The records section start
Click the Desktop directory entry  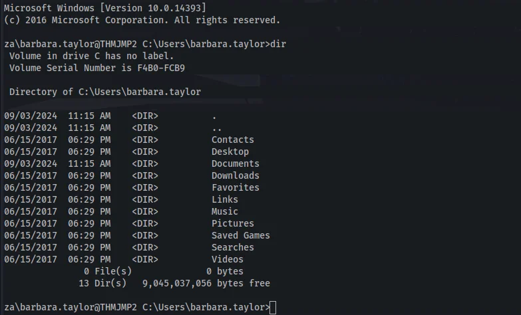pos(230,152)
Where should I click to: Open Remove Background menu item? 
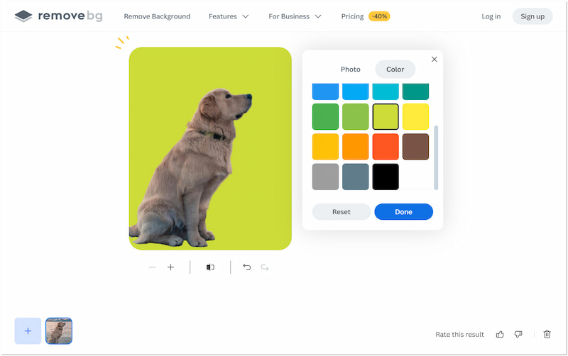(157, 16)
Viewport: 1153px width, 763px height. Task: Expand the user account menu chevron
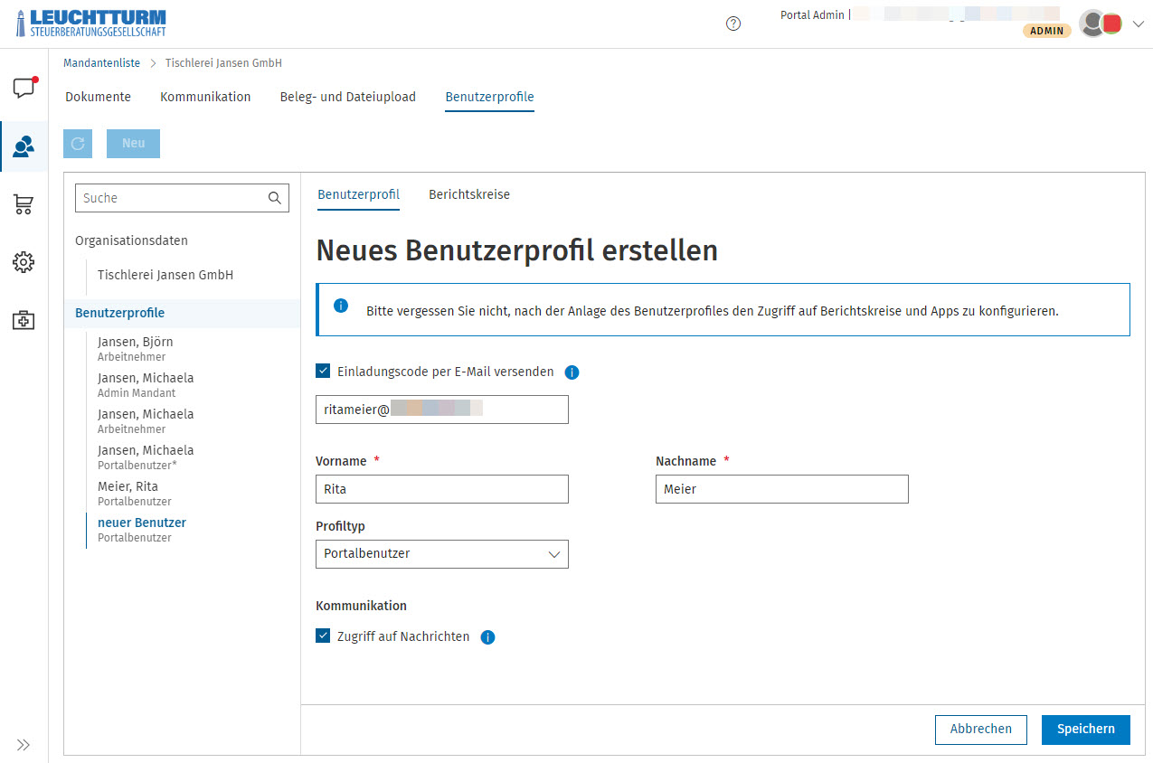tap(1138, 24)
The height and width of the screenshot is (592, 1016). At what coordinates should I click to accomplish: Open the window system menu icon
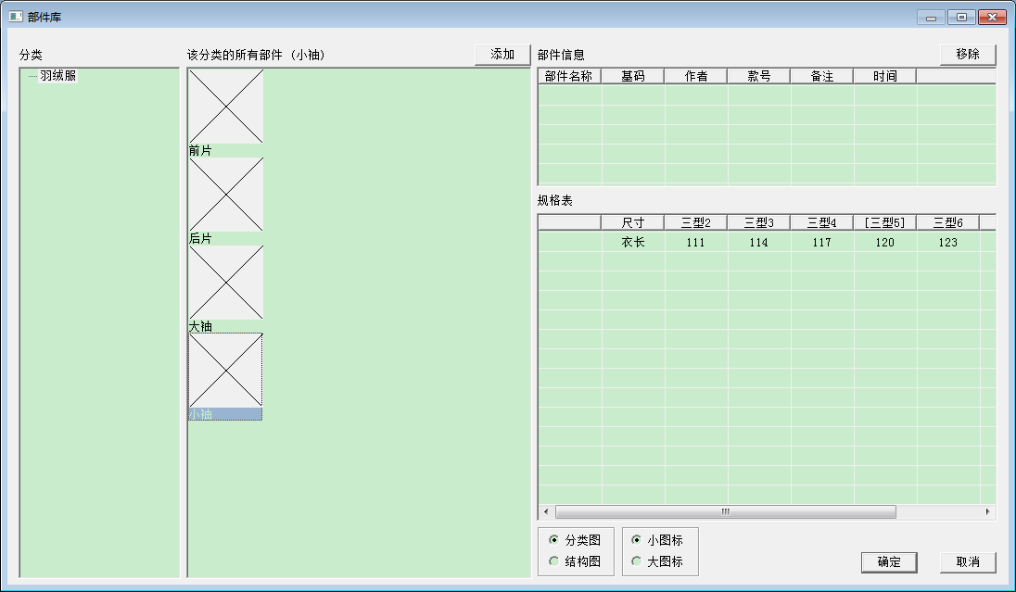pos(13,16)
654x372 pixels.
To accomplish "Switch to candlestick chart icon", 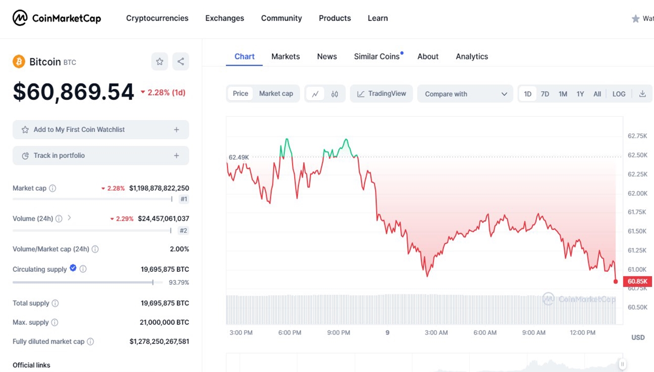I will [335, 94].
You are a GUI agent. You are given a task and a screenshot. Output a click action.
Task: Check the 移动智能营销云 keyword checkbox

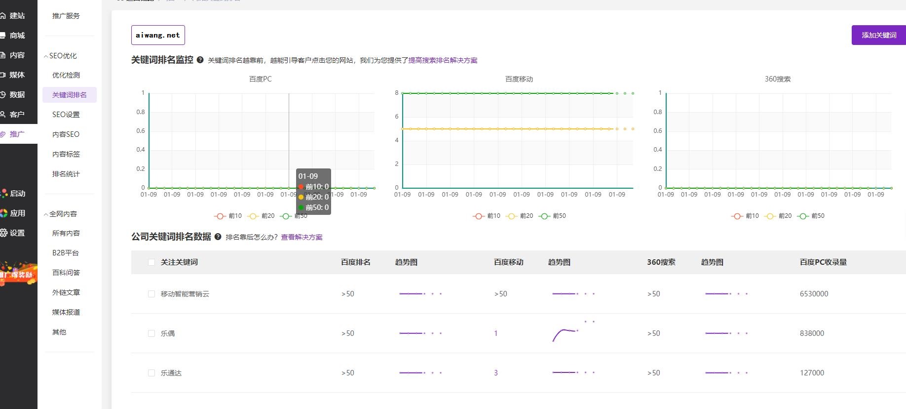pos(151,294)
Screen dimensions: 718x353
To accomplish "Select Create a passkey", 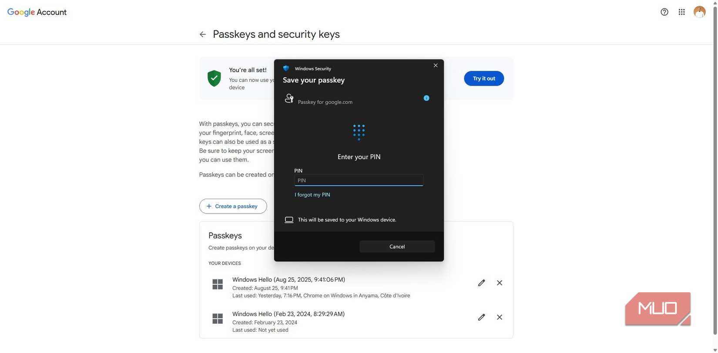I will pos(233,206).
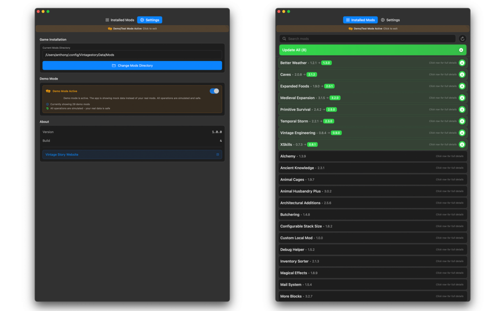Image resolution: width=498 pixels, height=311 pixels.
Task: Install the Medieval Expansion 3.2.0 update icon
Action: (462, 98)
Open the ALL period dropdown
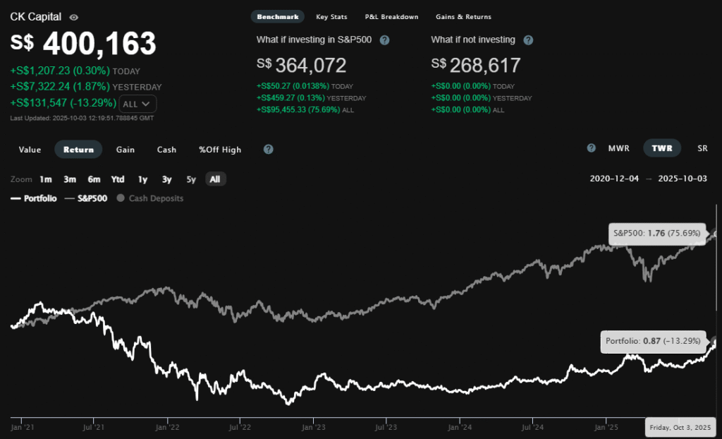Image resolution: width=722 pixels, height=439 pixels. coord(137,104)
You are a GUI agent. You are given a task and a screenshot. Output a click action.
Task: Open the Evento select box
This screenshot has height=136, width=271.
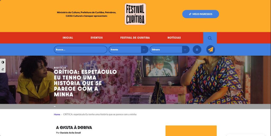click(128, 49)
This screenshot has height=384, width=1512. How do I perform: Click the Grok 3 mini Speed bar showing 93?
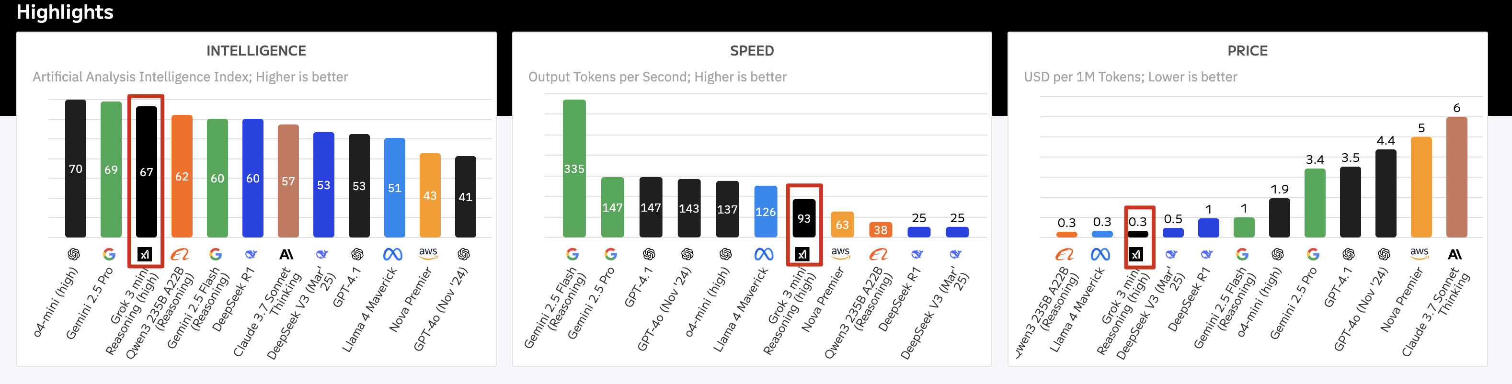pos(804,218)
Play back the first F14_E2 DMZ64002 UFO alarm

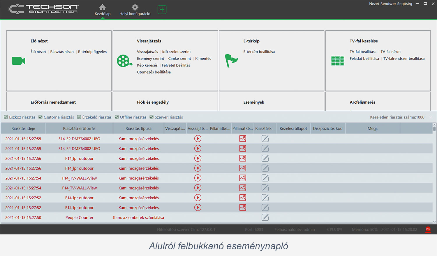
The records section end
◆ **Activity**
Above are the records. Copy exactly, and only, the lines from the line containing "Task: Open the Evento select box" through the last one, omitting any pictures.

◆ **Result of this exercise**
Task: Open the Evento select box
This screenshot has height=136, width=271.
click(128, 49)
This screenshot has height=384, width=1512. How do I perform: Click the Grok 3 mini Speed bar showing 93?
pos(804,218)
Play back the first F14_E2 DMZ64002 UFO alarm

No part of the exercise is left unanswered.